* **READING TEXT**
– Bobby Draper, The Flood
He’s very young, but Bobby Draper is right: there’s nothing like a good movie when you’re wrecked.
The great gift of the movies is oblivion. Roger Ebert once said, “If a movie is really working, you forget for two hours your Social Security number and where your car is parked.” When your own life becomes a problem you can’t fix, you need the kind of mental transport only movies can provide.
Don and Bobby made a great choice with Planet Of the Apes: it’s hard to beat science fiction for meaningful escapism. When it’s my bad day, I tend to look for a really good disaster movie, preferably something with a touch of liberal angst. (I could have sketched out the plot for The Day After Tomorrow myself.) When I was grieving the loss of my Dad in late 2011, Contagion was perfect. The whole world’s getting sick and dying, and Gwyneth Paltrow started it: even on a good day, that story wins.
The best kind of disaster flick has a timer. “Day 2,” it starts: things are headed downhill already, there’s nothing we can do. It’s got a downward momentum that’s speedy and solid: that guy on the bus is gonna get it, the skinny-dipping girl’s an idiot for being out that far, and just look at this fool on the roof of the Capital Records building! Who goes out to greet the alien invaders with a welcome sign?
In my kind of movie, you know all along — however it ends, whether Nicole Kidman becomes one of the pod people or the government epidemiologist gets his dose of the vaccine — you’re going to figure out what went wrong. It’s too late for the poor dead people in the movie, but you’ll sure as hell never forget to wash your hands again.
In early 1989, when I was dealing with the death of a friend and trying to finish my Master’s degree, Die Hard fell a bit short of the mark. (I prefer it when the source of the disaster is distant and indifferent, like God. No real villains, few heroes.) But the classics always work: to this day, when I’m sick I only want to watch Jaws.
What about you, Basketcases? What’s your popcorn flick when the world is going to hell?

* **EXCERPTED RECORDS**
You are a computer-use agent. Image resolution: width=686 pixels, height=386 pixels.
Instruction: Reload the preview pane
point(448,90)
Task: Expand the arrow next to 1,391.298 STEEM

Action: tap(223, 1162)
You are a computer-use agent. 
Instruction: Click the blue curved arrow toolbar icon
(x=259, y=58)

==

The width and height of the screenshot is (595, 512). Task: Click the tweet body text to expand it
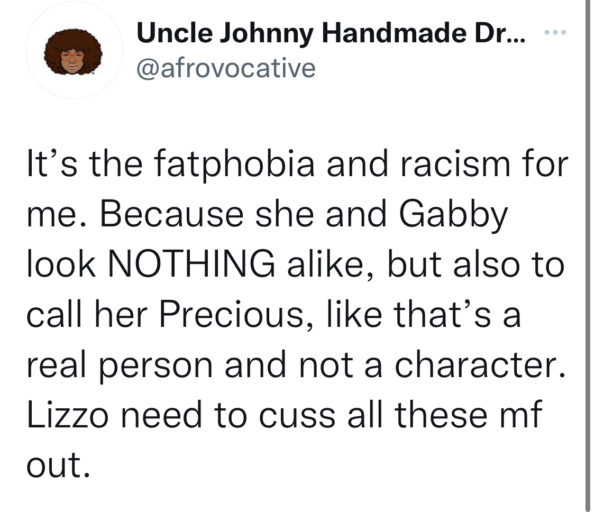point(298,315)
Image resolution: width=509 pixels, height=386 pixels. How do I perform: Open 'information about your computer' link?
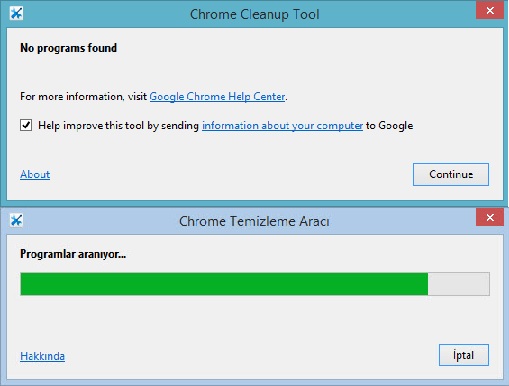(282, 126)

* **WHAT THE EXERCISE ASKS**
Translate into Spanish this sentence from the text above on watching movies during hard times: "The best kind of disaster flick has a timer."

* **FINISHED TASK**
El mejor tipo de película de catástrofes tiene un cronómetro.